WHAT IS NEEDED:
Leaving out the pictures, retype exactly the lines from the one holding "The image size is (458, 228)." through the end of the material.

SUPPLIED RECORDS:

--------------------

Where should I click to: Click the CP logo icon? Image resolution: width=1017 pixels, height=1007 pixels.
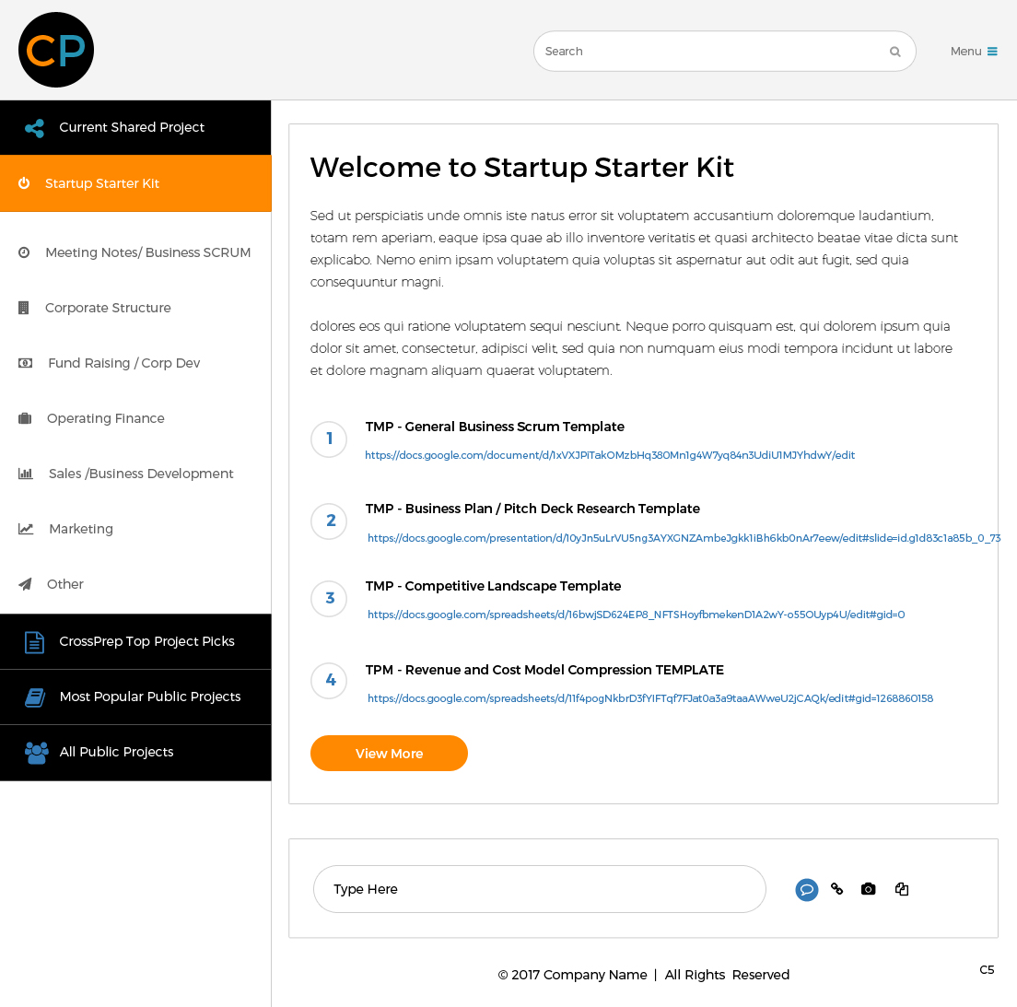56,50
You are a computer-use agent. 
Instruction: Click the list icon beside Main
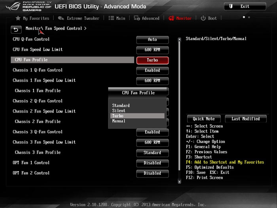coord(111,18)
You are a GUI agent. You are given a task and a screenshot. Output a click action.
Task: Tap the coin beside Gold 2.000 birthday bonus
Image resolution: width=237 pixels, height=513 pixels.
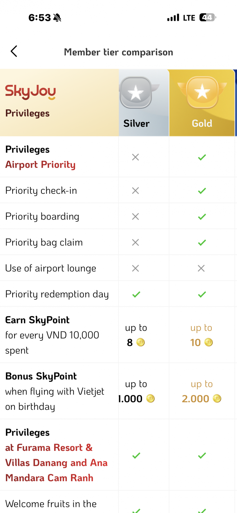coord(217,399)
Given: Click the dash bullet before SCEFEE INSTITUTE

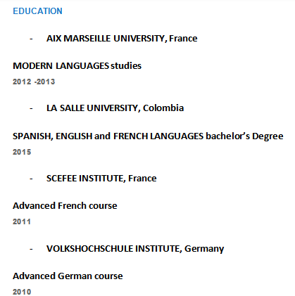Looking at the screenshot, I should (31, 179).
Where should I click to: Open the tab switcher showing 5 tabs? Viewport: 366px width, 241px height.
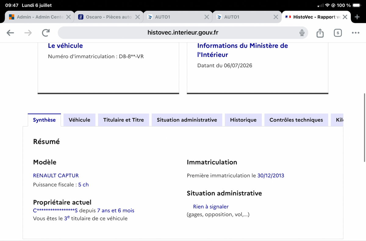coord(338,33)
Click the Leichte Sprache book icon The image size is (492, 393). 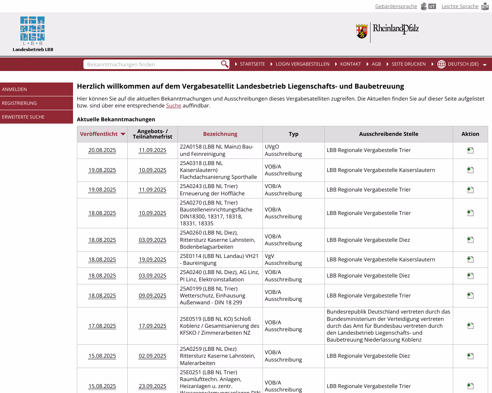tap(485, 6)
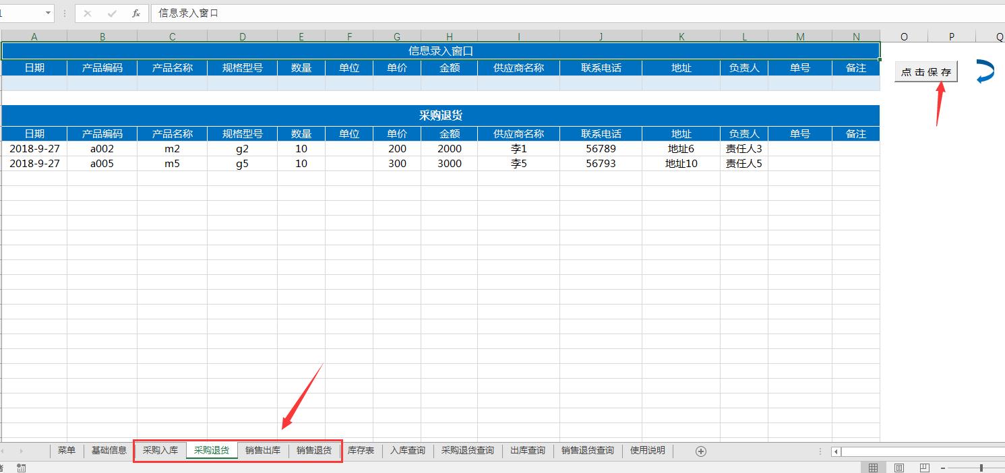Open the Name Box dropdown arrow
Screen dimensions: 1005x473
coord(47,13)
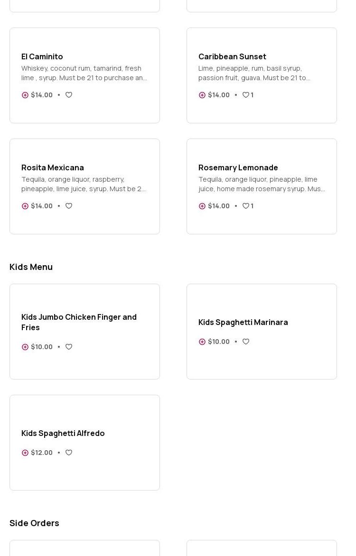356x556 pixels.
Task: Heart the Kids Spaghetti Marinara item
Action: pyautogui.click(x=246, y=342)
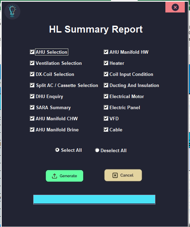Toggle the Ventilation Selection checkbox
190x227 pixels.
point(32,63)
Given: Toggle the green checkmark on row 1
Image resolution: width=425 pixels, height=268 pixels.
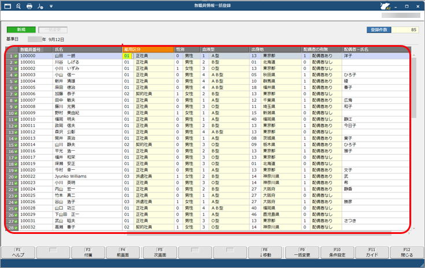Looking at the screenshot, I should tap(16, 56).
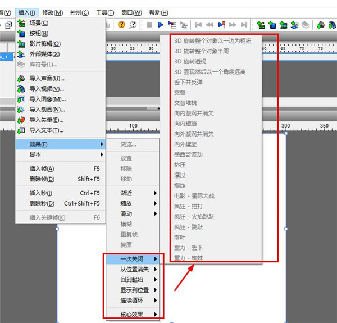Open the 工具(T) menu in menu bar
The image size is (337, 323).
click(x=104, y=12)
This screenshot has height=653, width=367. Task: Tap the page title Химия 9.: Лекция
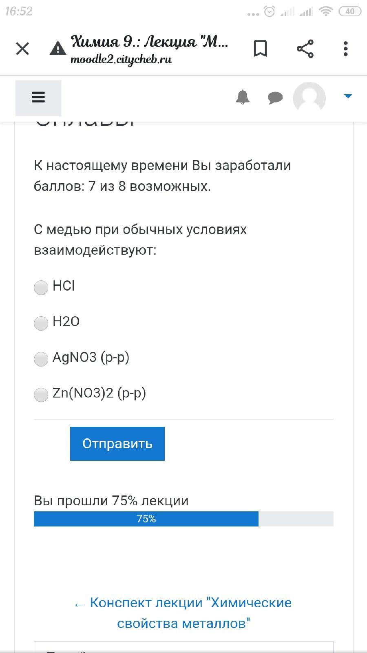pos(149,41)
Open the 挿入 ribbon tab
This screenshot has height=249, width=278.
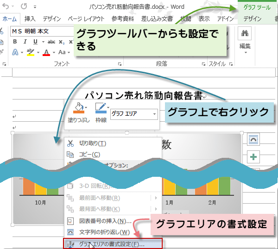[x=30, y=19]
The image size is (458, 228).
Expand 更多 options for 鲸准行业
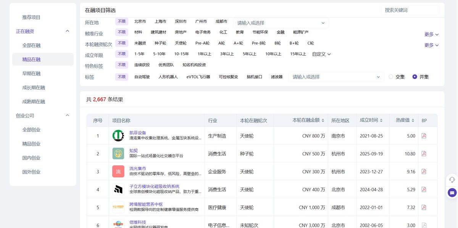(x=431, y=34)
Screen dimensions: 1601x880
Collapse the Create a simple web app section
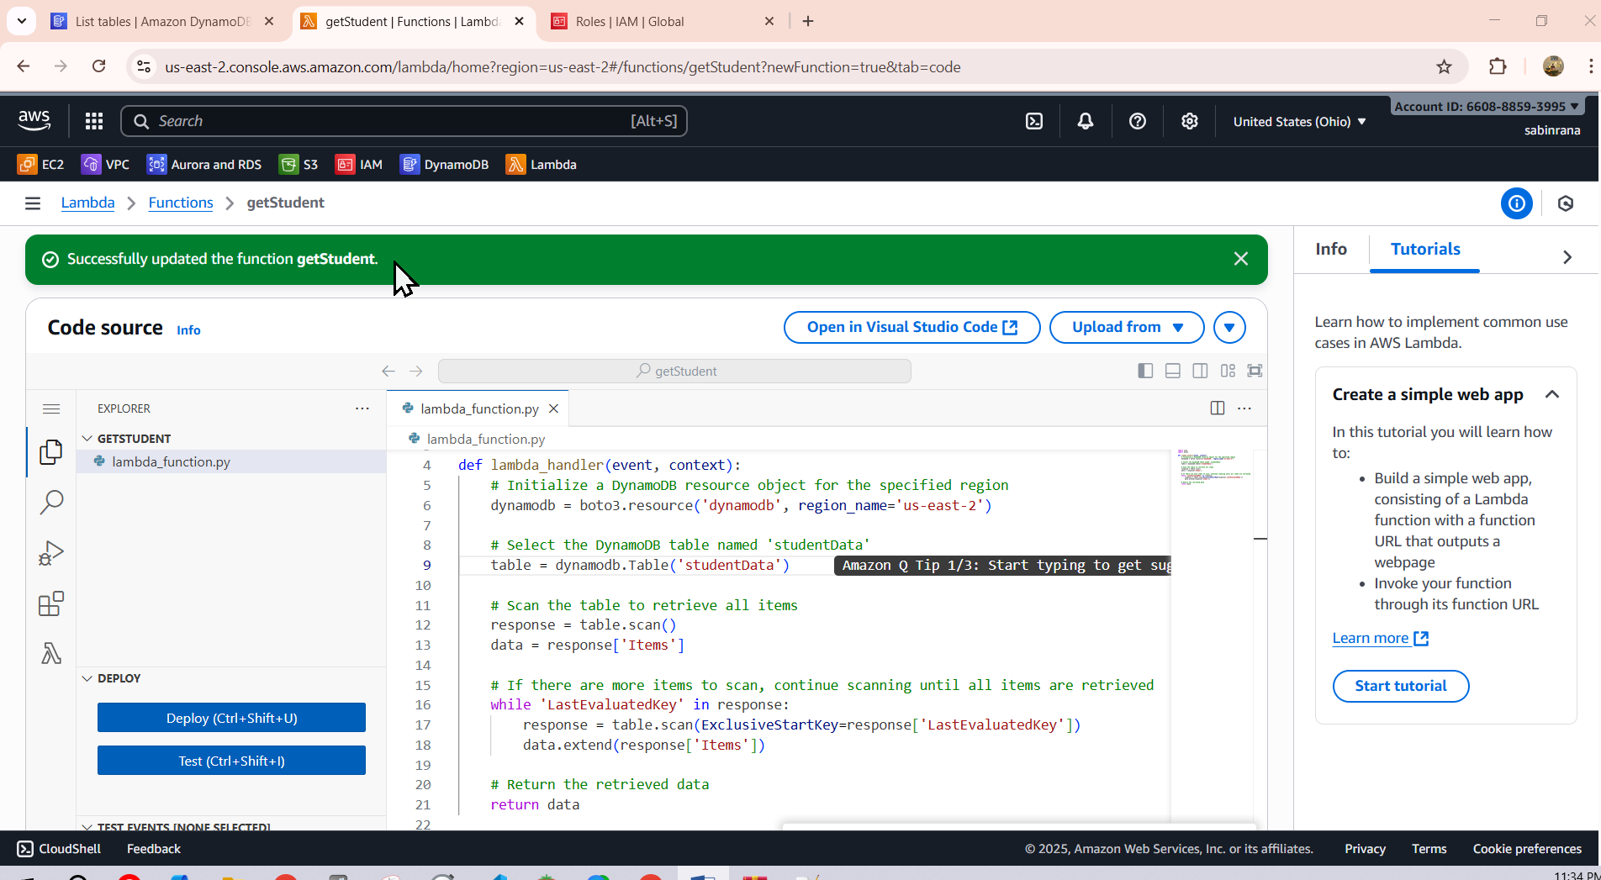tap(1552, 394)
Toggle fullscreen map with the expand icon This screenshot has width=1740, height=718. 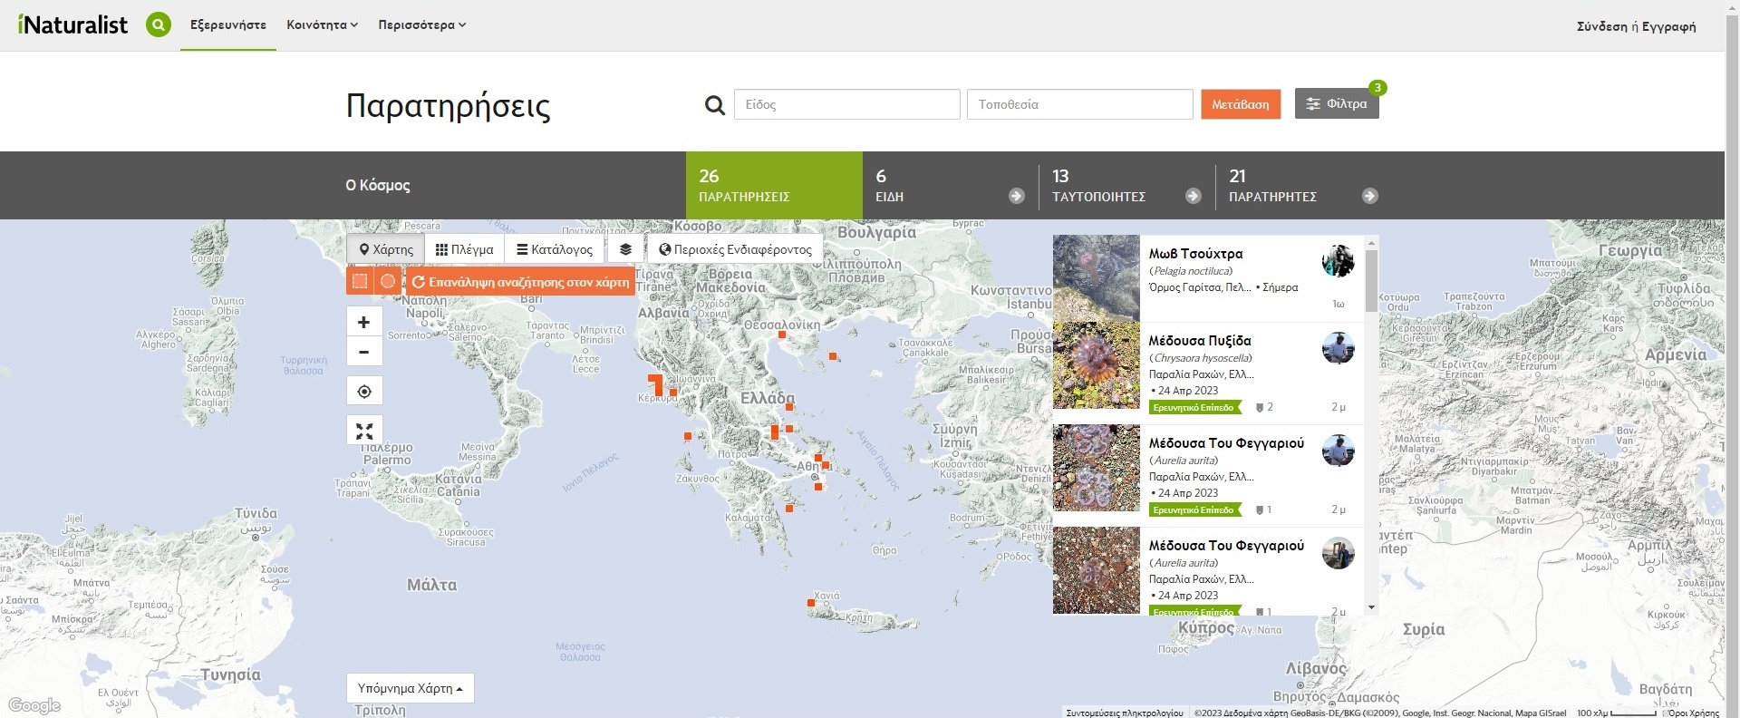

--------------------

RESPONSE TO THIS EXERCISE:
The image size is (458, 228).
Expand 更多 options for 鲸准行业
(x=431, y=34)
Screen dimensions: 1601x880
Collapse the Create a simple web app section
tap(1552, 394)
Toggle fullscreen map with the expand icon This screenshot has width=1740, height=718. 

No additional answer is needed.